Flexible graph convolutional network for 3D human pose estimation
Abu Taib Mohammed Shahjahan, A. Ben Hamza
TL;DR
3D human pose estimation suffers from depth ambiguity and occlusion when using traditional GCNs limited to one-hop neighbors. Flex-GCN introduces a flexible graph convolution that aggregates 1- and 2-hop information via a propagation operator $P = ((1-s)\mathbf{I} + s \hat{\mathbf{A}}) \hat{\mathbf{A}} = (1-s)\hat{\mathbf{A}} + s \hat{\mathbf{A}}^2$, augmented with an initial residual path and learnable adjacency modulation $\check{\mathbf{A}} = \hat{\mathbf{A}} + \mathbf{Q}$, all within a ConvNeXt-inspired residual architecture and a Global Response Normalization layer.

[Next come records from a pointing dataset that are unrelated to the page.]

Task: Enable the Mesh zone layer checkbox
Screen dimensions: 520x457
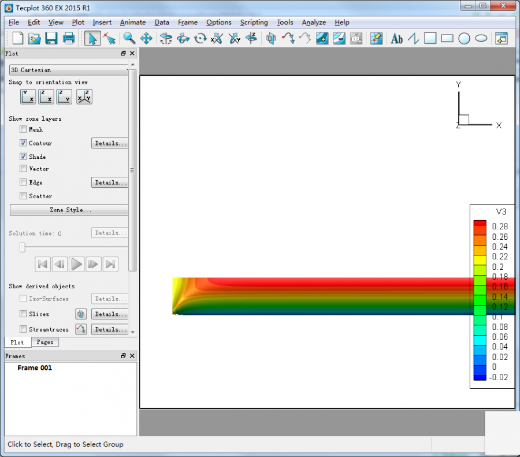Action: point(23,129)
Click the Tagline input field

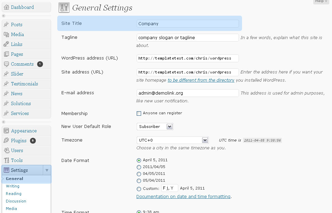pyautogui.click(x=187, y=38)
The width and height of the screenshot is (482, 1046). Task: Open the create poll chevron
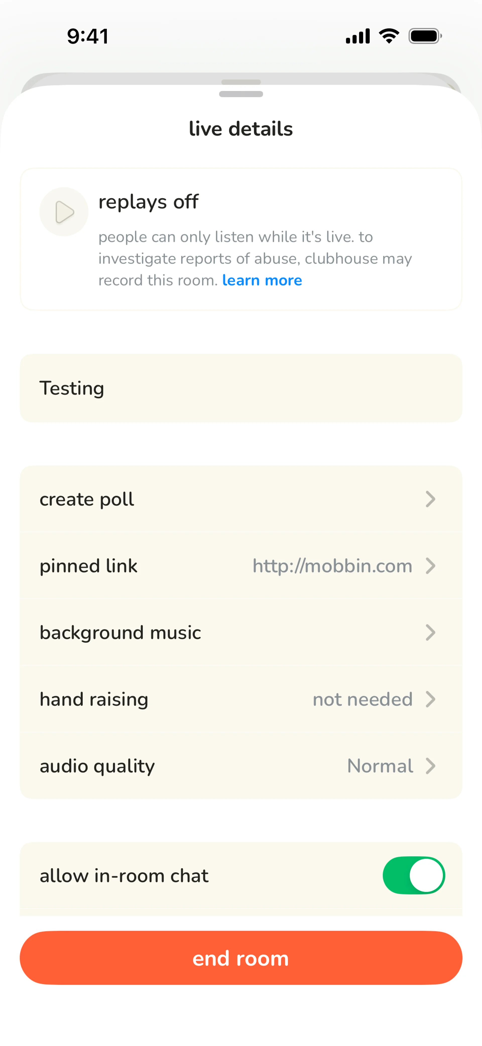point(430,499)
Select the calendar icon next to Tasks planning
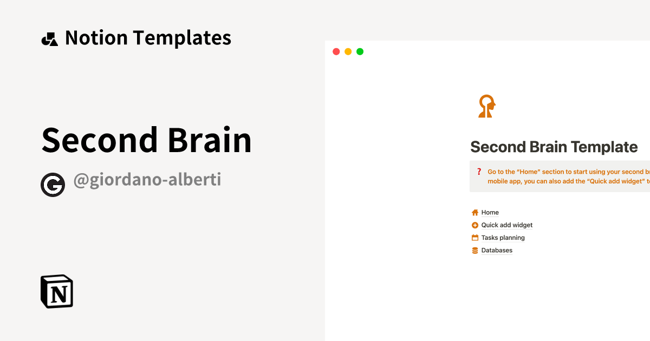 (474, 238)
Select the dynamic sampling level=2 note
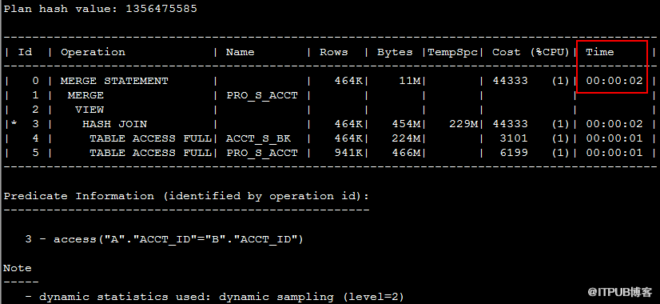Viewport: 660px width, 304px height. 215,297
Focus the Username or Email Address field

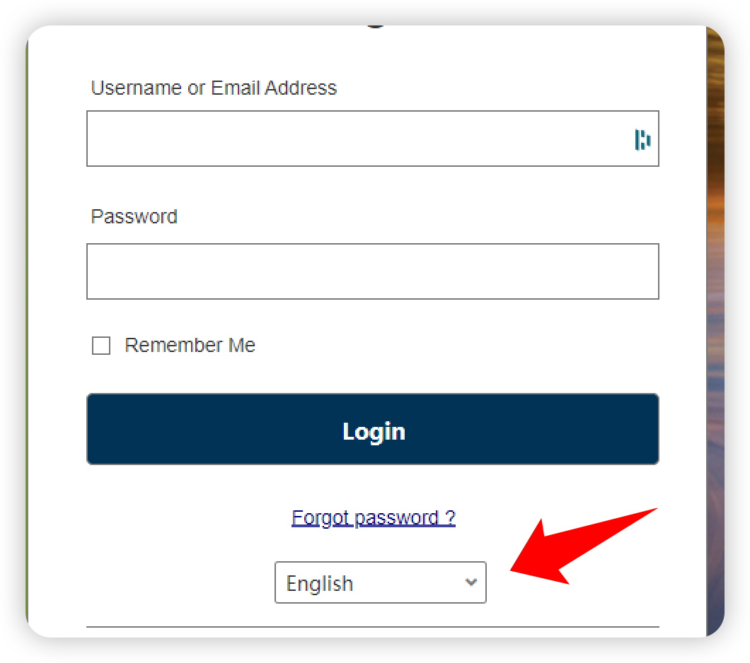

The model maintains the same time and memory complexity as standard GCNs while enabling richer, globally informed representations, and achieves competitive results on Human3.6M and MPI-INF-3DHP, with ablations confirming the positive impact of the residual connection and symmetric modulation. These findings suggest a scalable approach for robust 3D pose estimation under occlusion and across datasets, with potential applicability to other graph-based vision tasks. $\mathcal{L}$ combines $L_2$ and $L_1$ penalties to supervise 3D pose predictions, and the method benefits from explicit multi-hop information propagation and learned long-range skeletal relationships.
Abstract
Although graph convolutional networks exhibit promising performance in 3D human pose estimation, their reliance on one-hop neighbors limits their ability to capture high-order dependencies among body joints, crucial for mitigating uncertainty arising from occlusion or depth ambiguity. To tackle this limitation, we introduce Flex-GCN, a flexible graph convolutional network designed to learn graph representations that capture broader global information and dependencies. At its core is the flexible graph convolution, which aggregates features from both immediate and second-order neighbors of each node, while maintaining the same time and memory complexity as the standard convolution. Our network architecture comprises residual blocks of flexible graph convolutional layers, as well as a global response normalization layer for global feature aggregation, normalization and calibration. Quantitative and qualitative results demonstrate the effectiveness of our model, achieving competitive performance on benchmark datasets.